▶ **WORK INSTRUCTIONS**
Your answer must be the line containing "Task: Open the Auto-Reply rules tool" and each following line to the end of the listing below, copied exactly, with pictures removed and nothing added.

+++++

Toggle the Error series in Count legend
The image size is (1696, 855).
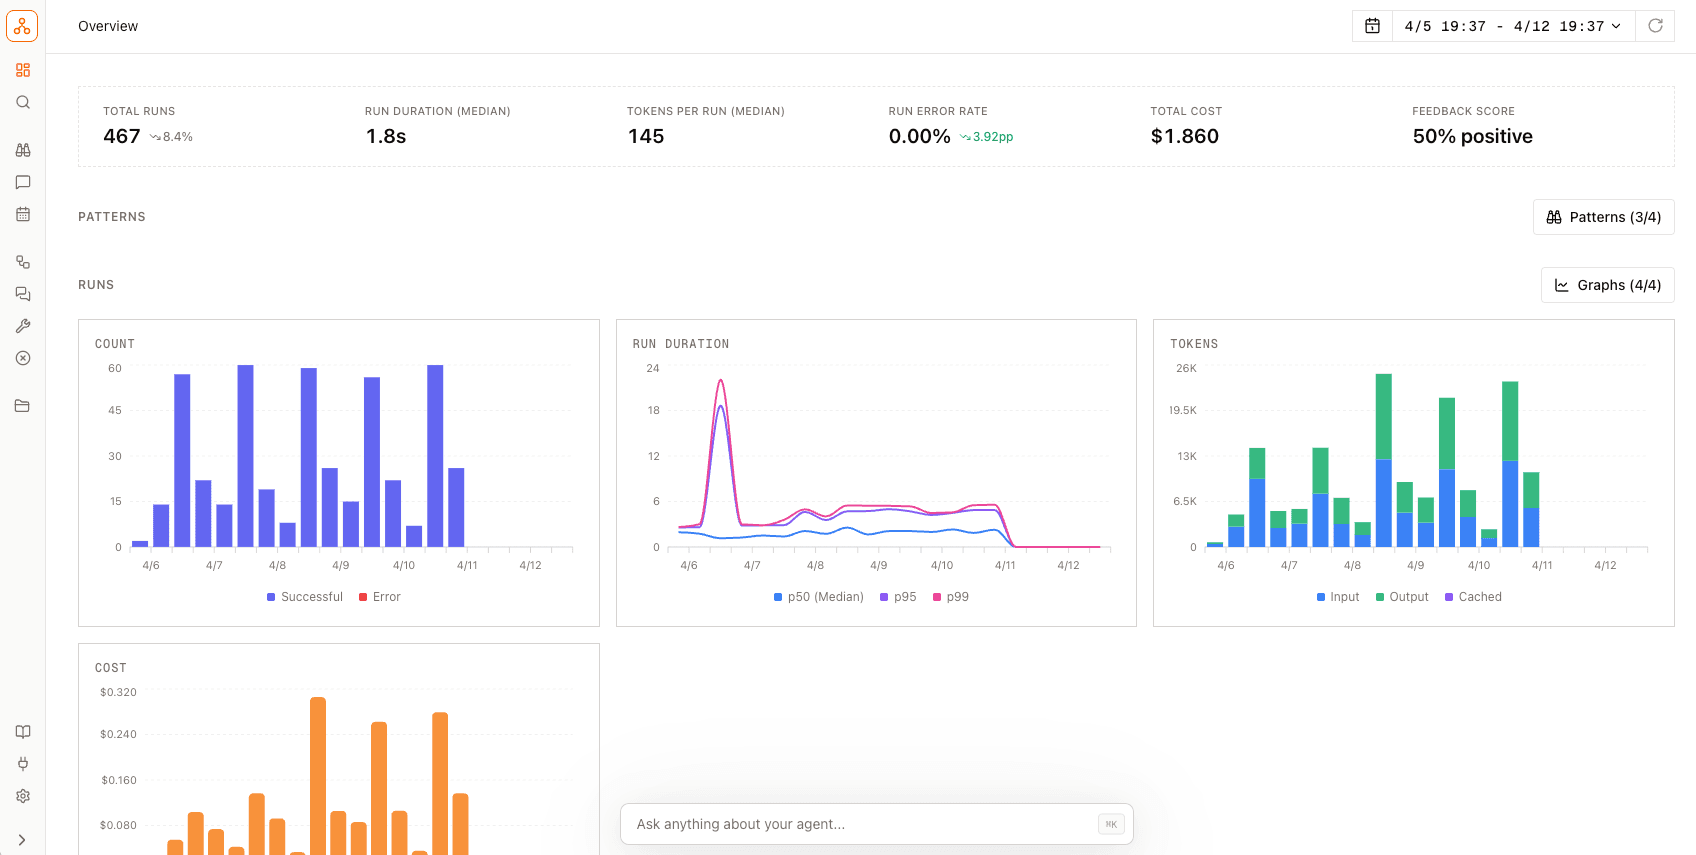point(380,597)
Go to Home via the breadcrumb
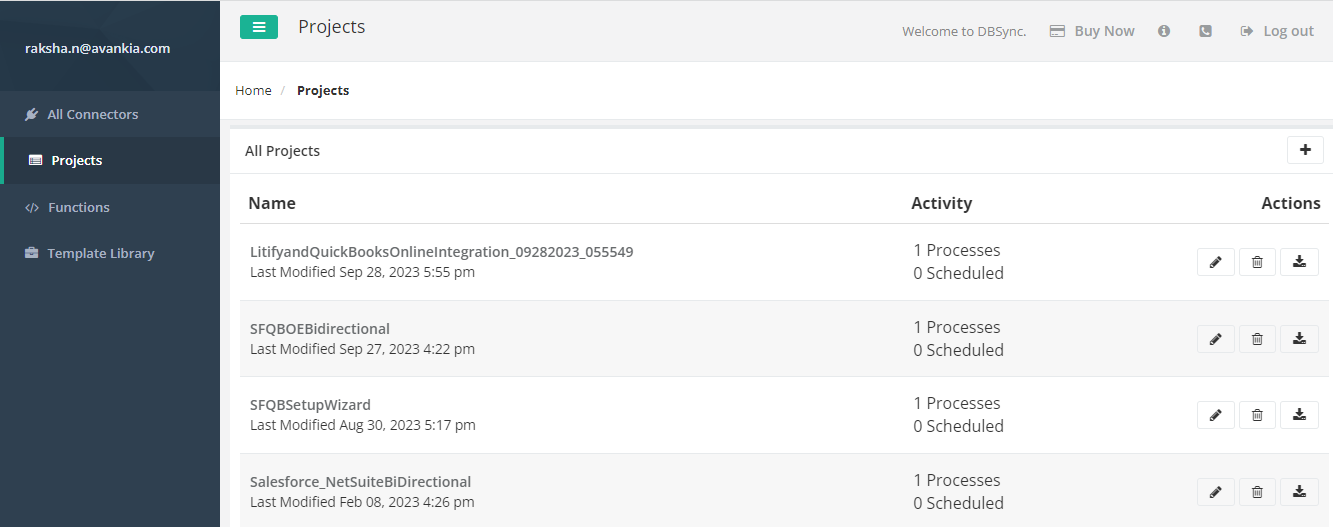The width and height of the screenshot is (1333, 527). [x=253, y=90]
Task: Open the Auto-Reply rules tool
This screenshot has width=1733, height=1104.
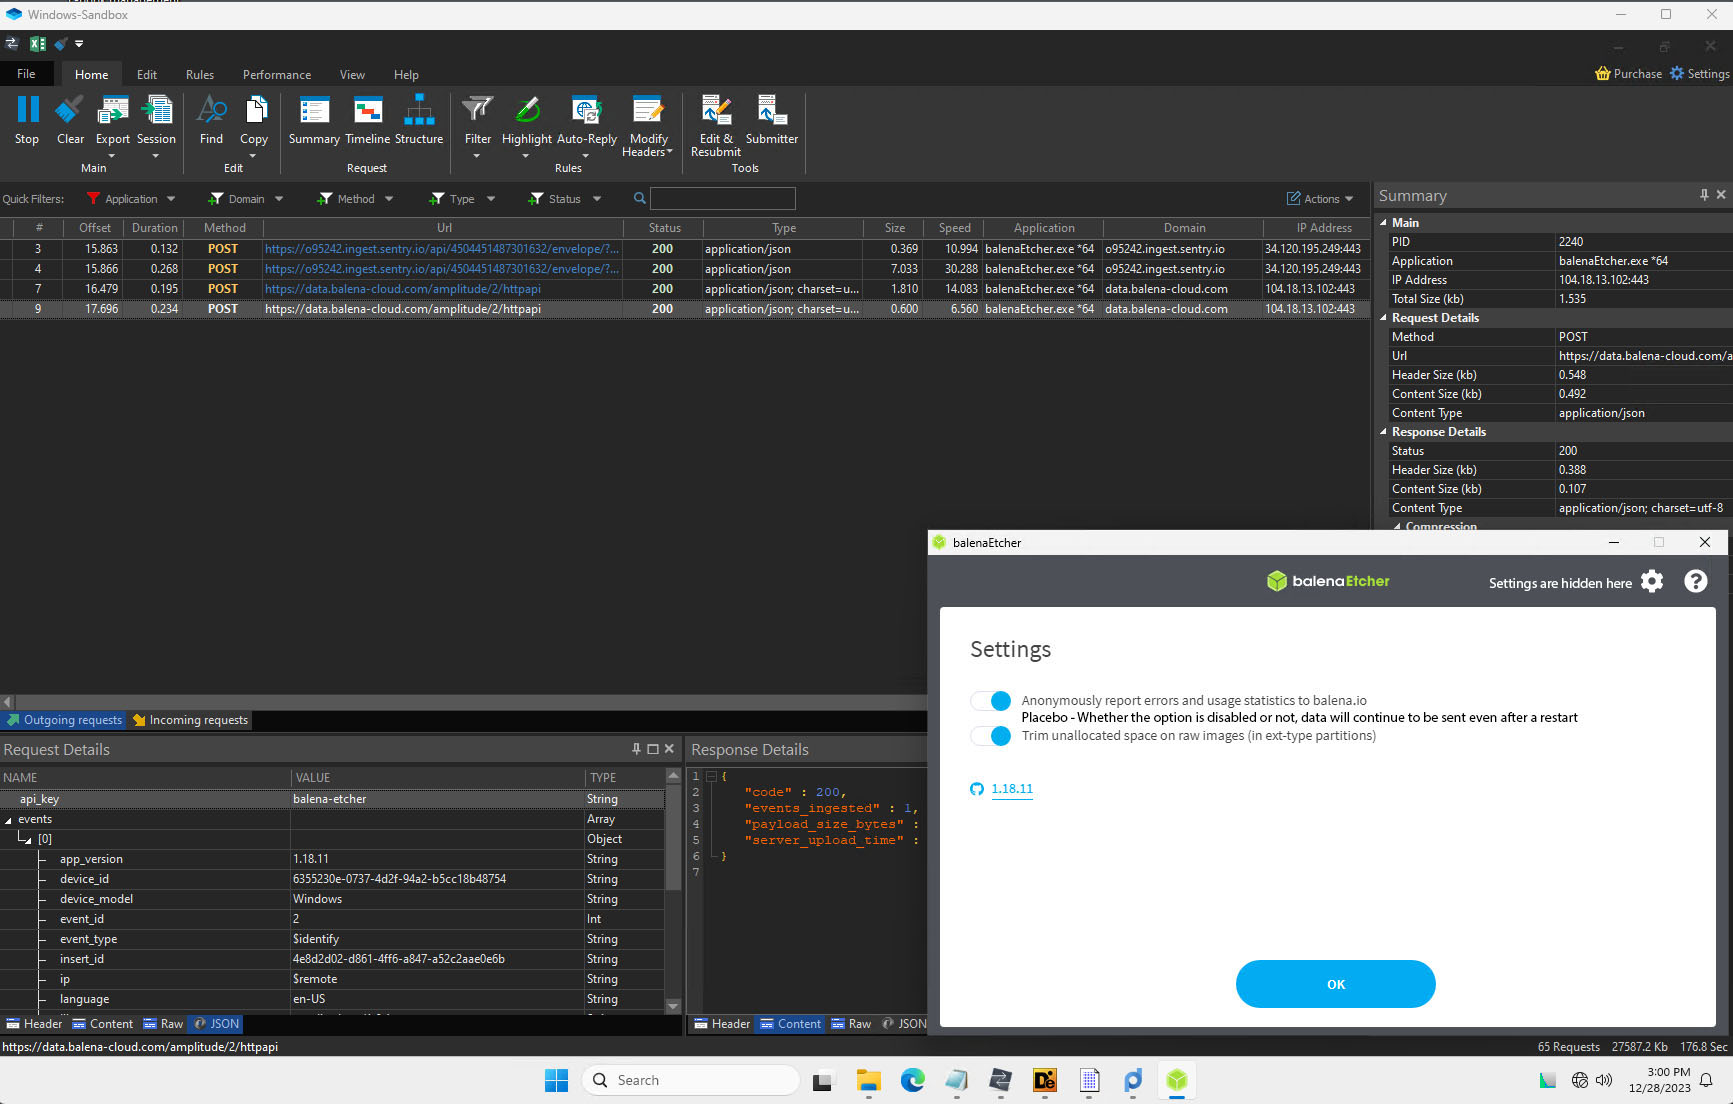Action: pyautogui.click(x=586, y=110)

+++++

▶ **OUTPUT FOR THIS TASK**
Task: Open the Auto-Reply rules tool
This screenshot has width=1733, height=1104.
Action: pyautogui.click(x=586, y=110)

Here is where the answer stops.